I feel that LFS is giving us a 'real' physics engine, where gravity remains constant regardless whether you are on the track or 1/2 mile above it. The cars then behave appropriatly whether people regard them as handling accuratly or not. If the physics is correct then the car handling should theoretically be the most accurate it possible can be.

I'm still with LFS on this, gravity is a constant. IT should be constantly applied everywhere through out the sim. If it's not then it's not simulating anything is it.
#42 - ste_
My personal opinion is that LFS doesn't do gravity properly. It doesn't seem to use a constant downward acceleration. Take a UF1 on FE-Club and pull a jump on any of the sidehills. Once the car has reached it's max height, it seems to fall to the ground at constant velocity, rather than accelerating. The cars should hit the ground with much more force than they currently do after being airborne. (It's almost like they reach terminal velocity far too quickly, and then after than it's a constant drop to the ground)
They are not exaclty falling from a great height though are they, by the time you would have registered that there is no acceleration towards mother earth you would be eating worms. The time is too short to measure any acceleration just by a feeling . . . . Maybe if we strapped some very sensitive scientific instruments to the car and drove it off one the tower blocks in So City, then you might get a reading that corroborates your 'feelings'.
Quote from ste_ :My personal opinion is that LFS doesn't do gravity properly. It doesn't seem to use a constant downward acceleration. Take a UF1 on FE-Club and pull a jump on any of the sidehills. Once the car has reached it's max height, it seems to fall to the ground at constant velocity, rather than accelerating. The cars should hit the ground with much more force than they currently do after being airborne. (It's almost like they reach terminal velocity far too quickly, and then after than it's a constant drop to the ground)

Is there any way to use some replay analyser to check it?

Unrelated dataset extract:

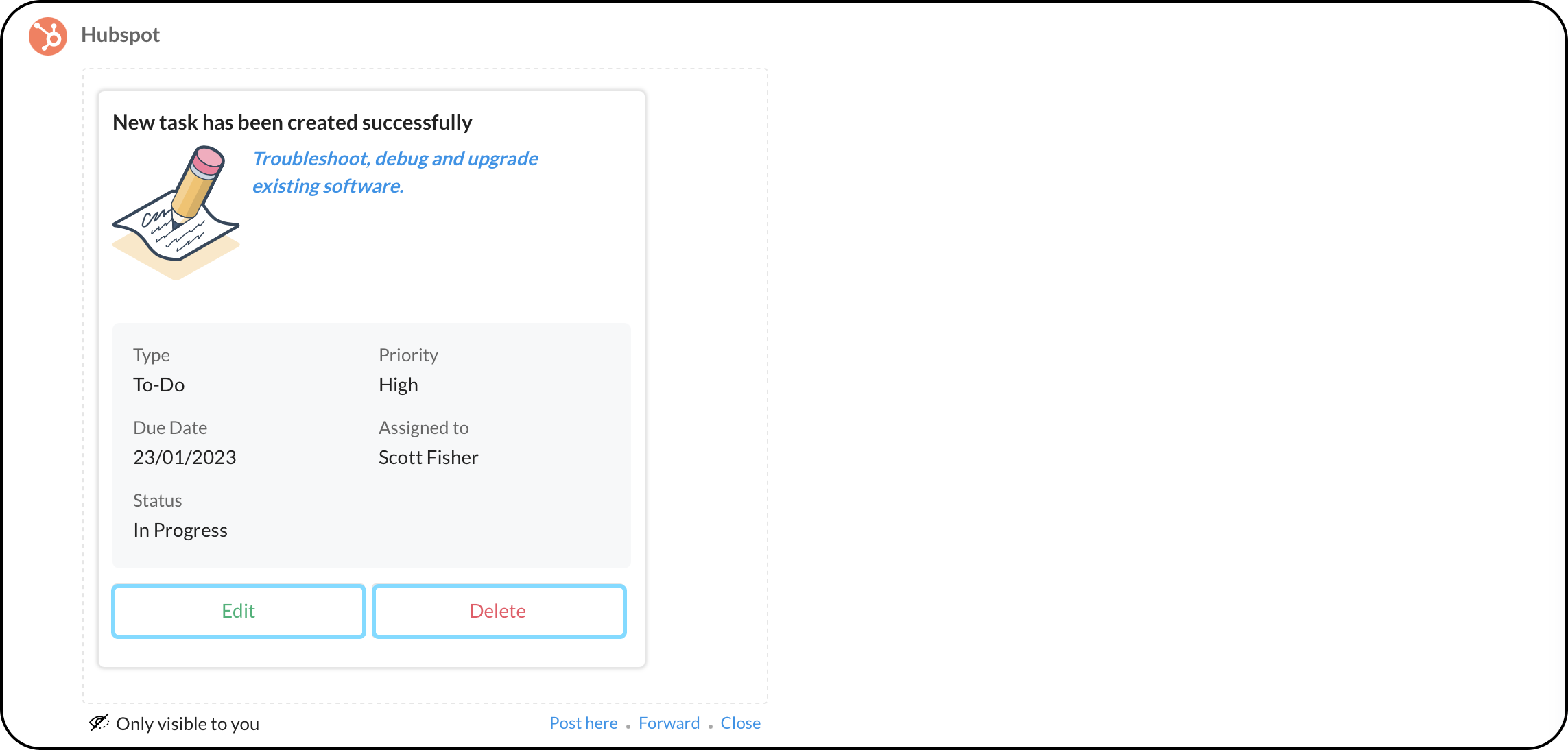This screenshot has width=1568, height=750.
Task: Click the Hubspot sender name
Action: pos(120,35)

Hmm, me puts white coat on and starts LFS...
You get the car, I'll get the feather. Meet you at the top . . . .
Gravity isn't a constant at all. It just so happens that the average value at sea level over the earth is 9.80665 m/s/s. A higher altitudes (out the range of a racing sim) it decreases.

Not that it matters, but I wonder if LFS's gravity is constant or if Scawen programmed it to take into acount altitide variations :
Seeing how LFS has a graphical celing (the sky box) then I would have thought not, just superfluious code that would never be needed.
I think you lose very little realism if you use constant g of 9.81 m/s2.

I can't seem to find any way to check the gravity in LFS, but for me it looks ok... did some test runs at blackwood with XRT, I had put some ramps on the main straight but there is no vertical acceleration/velocity number available...? Maybe put the ramps on the pit straight to get more air to the jumps---but that's a bit too much (or just try to get some strange collision happen where the car "jumps" very high and...)

But I'll think I do some online racing and go sleeping...
... Just downloaded your videos, I have just one comment:

What the hell kind of a "sim" is that? People compare that to LFS? I never tried rF, and after watching that it's not a likely occurance, I can tell you that... LOL

edit: and the download speed was great for me, 400kb/sec took no time
Quote from tristancliffe :Gravity isn't a constant at all. It just so happens that the average value at sea level over the earth is 9.80665 m/s/s. A higher altitudes (out the range of a racing sim) it decreases.

Not that it matters, but I wonder if LFS's gravity is constant or if Scawen programmed it to take into acount altitide variations :

Yes, at the top of mt. Everest the gravity is 99,7% of that at the sea level. At the height of Alpha orbital station the gravity is 85-90% of normal.

It was funny to modify the constant to make gravity at the level of Mars... Everything is so slow and the jumps are can be high.